» Stored items from a collection:
*** Block opens ***

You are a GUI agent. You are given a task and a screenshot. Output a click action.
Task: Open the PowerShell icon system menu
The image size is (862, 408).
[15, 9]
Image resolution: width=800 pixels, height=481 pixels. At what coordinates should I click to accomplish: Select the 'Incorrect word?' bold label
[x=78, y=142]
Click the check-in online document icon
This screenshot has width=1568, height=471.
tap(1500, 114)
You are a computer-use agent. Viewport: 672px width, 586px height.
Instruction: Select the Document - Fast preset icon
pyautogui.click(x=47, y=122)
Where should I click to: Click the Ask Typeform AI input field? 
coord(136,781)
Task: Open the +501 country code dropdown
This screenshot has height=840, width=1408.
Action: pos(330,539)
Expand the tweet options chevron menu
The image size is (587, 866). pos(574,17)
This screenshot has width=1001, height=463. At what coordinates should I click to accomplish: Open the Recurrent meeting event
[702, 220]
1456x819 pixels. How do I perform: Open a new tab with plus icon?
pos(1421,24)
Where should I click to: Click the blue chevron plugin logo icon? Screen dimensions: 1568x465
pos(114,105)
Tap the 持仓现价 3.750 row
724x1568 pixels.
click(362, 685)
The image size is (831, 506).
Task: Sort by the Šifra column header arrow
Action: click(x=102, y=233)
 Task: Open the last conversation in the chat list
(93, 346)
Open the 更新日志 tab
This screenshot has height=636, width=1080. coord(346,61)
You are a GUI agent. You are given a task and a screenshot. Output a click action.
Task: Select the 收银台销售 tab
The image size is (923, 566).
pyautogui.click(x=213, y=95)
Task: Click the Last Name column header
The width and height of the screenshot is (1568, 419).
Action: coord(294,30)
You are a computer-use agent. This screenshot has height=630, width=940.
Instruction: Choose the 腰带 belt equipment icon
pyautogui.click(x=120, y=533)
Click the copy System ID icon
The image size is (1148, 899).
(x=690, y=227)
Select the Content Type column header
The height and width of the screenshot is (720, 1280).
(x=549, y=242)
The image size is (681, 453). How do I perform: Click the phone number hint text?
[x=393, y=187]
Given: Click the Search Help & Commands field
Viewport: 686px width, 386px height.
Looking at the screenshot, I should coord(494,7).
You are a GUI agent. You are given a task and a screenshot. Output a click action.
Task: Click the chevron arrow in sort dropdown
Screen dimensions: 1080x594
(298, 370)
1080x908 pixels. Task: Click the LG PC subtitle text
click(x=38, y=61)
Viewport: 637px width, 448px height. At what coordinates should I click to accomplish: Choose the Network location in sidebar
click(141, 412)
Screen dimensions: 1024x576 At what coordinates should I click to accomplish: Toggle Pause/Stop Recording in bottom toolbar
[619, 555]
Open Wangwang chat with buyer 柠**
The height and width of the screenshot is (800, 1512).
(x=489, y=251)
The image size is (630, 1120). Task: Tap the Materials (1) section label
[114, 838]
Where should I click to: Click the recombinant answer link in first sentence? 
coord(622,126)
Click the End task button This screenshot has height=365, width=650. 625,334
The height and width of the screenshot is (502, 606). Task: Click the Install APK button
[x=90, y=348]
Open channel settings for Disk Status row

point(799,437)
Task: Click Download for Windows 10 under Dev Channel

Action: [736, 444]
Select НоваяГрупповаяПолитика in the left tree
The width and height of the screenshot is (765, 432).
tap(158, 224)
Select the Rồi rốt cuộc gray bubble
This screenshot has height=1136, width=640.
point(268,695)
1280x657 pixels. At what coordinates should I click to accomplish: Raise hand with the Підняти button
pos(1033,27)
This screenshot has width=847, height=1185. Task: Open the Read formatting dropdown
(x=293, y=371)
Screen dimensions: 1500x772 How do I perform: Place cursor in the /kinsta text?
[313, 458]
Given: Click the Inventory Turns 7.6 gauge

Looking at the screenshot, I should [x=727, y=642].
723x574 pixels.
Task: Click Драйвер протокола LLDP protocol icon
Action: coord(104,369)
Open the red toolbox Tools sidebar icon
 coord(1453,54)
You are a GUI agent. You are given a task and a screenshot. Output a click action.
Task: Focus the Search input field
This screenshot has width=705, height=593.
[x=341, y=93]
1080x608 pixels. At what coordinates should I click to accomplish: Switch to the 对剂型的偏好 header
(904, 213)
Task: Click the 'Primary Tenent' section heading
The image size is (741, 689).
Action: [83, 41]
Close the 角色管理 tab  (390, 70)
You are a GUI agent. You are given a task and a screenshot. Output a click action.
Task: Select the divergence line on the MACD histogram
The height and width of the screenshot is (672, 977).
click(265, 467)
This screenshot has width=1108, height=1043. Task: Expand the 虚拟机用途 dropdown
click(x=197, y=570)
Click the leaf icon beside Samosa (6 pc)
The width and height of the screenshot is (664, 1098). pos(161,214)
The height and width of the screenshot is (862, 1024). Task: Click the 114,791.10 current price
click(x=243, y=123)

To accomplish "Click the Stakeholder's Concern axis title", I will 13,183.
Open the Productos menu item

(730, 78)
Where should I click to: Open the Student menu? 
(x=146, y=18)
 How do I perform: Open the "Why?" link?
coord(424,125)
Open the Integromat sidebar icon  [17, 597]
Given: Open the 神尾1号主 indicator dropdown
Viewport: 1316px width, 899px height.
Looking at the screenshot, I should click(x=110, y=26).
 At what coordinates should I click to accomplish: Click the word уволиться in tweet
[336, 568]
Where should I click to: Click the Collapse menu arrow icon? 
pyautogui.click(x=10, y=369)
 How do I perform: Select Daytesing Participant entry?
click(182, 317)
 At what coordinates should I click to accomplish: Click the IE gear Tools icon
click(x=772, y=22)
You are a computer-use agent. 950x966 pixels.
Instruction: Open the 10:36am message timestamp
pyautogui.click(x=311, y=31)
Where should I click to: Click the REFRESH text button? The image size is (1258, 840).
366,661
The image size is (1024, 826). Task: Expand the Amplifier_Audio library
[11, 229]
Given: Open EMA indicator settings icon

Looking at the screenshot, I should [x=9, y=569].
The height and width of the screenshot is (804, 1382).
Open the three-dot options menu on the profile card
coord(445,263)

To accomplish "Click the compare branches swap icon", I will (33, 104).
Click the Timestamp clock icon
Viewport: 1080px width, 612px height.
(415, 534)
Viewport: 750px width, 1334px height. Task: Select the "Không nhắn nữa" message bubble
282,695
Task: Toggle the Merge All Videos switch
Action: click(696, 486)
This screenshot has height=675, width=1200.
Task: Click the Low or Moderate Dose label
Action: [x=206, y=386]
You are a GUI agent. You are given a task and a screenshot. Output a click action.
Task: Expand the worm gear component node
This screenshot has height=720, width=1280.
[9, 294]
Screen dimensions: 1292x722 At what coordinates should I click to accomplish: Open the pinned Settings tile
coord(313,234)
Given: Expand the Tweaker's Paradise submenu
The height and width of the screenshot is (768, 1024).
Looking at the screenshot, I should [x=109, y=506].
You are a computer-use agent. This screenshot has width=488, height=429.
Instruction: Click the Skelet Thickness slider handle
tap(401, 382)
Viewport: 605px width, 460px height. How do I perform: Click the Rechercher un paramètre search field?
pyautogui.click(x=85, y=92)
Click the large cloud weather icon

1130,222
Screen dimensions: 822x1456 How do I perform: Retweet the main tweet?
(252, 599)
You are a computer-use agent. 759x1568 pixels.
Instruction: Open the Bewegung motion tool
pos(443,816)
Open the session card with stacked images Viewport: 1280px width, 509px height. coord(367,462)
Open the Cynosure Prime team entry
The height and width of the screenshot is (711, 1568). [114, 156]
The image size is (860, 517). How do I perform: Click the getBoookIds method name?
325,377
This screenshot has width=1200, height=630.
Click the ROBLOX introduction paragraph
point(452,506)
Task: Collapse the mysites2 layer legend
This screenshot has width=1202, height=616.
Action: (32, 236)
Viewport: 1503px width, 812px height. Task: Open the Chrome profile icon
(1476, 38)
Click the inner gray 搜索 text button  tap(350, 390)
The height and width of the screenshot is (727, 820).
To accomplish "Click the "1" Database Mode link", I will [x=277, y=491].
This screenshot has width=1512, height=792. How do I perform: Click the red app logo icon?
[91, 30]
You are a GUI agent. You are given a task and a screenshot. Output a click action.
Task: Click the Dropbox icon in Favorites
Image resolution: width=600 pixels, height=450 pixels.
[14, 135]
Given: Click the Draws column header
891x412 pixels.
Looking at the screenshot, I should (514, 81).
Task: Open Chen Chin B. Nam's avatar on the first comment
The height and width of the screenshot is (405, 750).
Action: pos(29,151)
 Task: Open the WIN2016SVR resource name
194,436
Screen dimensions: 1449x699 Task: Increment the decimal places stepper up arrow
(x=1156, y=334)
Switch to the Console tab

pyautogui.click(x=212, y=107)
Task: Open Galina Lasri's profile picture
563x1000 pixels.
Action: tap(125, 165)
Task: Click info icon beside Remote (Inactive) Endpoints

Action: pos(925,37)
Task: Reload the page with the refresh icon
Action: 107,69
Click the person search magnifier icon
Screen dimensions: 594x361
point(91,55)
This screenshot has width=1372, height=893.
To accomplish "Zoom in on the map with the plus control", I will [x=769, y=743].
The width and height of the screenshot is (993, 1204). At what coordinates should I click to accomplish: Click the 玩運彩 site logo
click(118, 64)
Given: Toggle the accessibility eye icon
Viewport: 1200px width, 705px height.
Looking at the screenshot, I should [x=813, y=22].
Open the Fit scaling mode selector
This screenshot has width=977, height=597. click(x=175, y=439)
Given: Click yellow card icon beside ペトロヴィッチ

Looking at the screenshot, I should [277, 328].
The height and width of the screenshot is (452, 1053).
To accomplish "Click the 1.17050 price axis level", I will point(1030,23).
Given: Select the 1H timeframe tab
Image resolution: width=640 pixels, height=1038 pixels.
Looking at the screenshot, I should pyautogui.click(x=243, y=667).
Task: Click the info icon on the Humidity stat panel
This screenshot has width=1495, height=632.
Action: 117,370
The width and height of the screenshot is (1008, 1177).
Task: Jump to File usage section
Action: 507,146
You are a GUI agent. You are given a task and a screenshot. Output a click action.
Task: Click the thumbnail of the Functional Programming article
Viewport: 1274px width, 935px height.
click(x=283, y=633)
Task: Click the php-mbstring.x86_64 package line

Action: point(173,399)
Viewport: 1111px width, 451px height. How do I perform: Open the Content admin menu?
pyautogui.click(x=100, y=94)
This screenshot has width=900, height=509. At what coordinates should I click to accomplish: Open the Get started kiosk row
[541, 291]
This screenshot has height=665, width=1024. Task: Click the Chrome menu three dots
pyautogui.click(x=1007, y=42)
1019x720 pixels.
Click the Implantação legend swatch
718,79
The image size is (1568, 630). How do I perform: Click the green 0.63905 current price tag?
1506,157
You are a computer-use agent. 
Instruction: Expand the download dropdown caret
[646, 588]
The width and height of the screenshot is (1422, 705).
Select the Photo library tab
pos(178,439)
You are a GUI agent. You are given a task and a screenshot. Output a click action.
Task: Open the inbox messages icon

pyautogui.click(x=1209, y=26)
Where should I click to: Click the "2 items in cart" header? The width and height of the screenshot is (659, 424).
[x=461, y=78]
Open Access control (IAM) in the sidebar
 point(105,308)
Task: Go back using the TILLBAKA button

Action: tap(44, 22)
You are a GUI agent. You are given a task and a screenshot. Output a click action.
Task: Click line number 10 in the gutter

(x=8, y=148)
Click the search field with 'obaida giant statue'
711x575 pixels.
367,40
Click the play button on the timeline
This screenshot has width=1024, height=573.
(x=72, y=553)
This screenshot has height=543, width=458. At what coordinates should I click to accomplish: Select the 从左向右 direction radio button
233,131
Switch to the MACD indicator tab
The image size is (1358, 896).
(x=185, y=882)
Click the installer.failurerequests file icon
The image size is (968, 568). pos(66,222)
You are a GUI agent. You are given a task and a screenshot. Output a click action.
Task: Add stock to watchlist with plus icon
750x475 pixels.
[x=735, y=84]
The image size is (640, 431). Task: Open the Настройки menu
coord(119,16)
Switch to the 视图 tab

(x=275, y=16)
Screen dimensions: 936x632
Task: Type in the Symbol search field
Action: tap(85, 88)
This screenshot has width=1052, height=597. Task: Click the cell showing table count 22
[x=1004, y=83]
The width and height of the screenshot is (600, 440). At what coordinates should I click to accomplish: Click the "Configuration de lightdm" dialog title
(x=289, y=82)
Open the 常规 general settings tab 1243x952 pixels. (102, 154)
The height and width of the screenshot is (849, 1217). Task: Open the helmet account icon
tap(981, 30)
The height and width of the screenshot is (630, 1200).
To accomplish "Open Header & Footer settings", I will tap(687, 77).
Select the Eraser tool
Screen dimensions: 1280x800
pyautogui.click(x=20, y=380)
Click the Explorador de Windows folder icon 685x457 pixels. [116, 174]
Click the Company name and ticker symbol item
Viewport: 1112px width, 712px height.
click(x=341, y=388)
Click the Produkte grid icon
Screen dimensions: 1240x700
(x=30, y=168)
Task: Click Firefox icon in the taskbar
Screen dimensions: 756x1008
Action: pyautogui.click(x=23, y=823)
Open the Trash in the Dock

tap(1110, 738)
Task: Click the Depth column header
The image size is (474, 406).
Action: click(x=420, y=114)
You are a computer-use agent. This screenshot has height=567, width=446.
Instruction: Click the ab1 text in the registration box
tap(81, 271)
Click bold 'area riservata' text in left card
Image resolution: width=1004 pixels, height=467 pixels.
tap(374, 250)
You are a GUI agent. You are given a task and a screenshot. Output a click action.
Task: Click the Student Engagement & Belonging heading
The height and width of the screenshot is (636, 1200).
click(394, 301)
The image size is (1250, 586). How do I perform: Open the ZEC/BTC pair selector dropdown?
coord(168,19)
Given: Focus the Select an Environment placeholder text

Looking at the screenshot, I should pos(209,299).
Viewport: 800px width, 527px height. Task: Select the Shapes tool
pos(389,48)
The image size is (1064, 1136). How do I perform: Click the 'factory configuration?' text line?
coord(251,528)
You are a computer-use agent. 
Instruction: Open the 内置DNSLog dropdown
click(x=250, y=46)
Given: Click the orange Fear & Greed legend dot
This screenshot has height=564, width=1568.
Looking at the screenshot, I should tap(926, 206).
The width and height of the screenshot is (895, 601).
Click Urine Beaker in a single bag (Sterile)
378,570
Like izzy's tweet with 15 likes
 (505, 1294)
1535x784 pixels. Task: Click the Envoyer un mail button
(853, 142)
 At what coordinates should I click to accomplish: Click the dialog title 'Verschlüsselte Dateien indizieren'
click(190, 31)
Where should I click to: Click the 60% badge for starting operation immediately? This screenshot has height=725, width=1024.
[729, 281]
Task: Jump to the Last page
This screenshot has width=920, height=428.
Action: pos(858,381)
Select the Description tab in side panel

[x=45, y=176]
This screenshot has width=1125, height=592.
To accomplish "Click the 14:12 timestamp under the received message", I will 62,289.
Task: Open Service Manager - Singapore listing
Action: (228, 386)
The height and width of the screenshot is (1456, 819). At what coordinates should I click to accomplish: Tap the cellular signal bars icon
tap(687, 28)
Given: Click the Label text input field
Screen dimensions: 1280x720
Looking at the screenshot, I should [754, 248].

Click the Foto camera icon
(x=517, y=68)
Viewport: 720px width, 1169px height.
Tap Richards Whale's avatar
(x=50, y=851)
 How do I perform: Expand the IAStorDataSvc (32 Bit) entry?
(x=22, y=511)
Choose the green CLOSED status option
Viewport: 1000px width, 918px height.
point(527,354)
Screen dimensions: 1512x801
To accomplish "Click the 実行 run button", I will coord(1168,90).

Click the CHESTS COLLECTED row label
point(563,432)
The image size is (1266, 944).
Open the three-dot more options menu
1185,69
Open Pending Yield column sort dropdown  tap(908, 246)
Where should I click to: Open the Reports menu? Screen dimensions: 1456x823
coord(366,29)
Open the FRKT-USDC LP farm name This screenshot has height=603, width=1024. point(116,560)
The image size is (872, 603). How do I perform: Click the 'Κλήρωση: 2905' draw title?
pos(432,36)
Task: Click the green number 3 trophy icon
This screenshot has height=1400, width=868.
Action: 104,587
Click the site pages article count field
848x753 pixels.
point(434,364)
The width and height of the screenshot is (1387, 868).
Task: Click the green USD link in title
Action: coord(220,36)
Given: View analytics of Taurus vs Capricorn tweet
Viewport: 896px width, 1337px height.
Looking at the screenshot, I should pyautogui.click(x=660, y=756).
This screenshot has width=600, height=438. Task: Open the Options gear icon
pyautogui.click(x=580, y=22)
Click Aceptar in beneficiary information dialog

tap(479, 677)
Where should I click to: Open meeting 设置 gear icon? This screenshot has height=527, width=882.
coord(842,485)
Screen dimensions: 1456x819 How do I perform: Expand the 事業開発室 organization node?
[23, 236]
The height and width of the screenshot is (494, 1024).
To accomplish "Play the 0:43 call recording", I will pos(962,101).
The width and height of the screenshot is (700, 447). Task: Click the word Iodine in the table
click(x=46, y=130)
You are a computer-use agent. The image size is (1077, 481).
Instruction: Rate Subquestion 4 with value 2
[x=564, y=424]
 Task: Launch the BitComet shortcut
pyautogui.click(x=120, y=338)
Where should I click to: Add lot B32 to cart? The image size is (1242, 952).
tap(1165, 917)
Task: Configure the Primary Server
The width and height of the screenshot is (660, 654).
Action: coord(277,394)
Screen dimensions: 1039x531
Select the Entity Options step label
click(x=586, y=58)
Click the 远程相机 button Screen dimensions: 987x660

*** Block closes ***

Only one stretch of the records above is wanted: the lines between the one holding "Viewport: 896px width, 1337px height." and the one holding "The height and width of the screenshot is (494, 1024).", inclusive, reproduced exactly.

Viewport: 896px width, 1337px height.
Looking at the screenshot, I should pyautogui.click(x=660, y=756).
This screenshot has width=600, height=438. Task: Open the Options gear icon
pyautogui.click(x=580, y=22)
Click Aceptar in beneficiary information dialog

tap(479, 677)
Where should I click to: Open meeting 设置 gear icon? This screenshot has height=527, width=882.
coord(842,485)
Screen dimensions: 1456x819 How do I perform: Expand the 事業開発室 organization node?
[23, 236]
The height and width of the screenshot is (494, 1024).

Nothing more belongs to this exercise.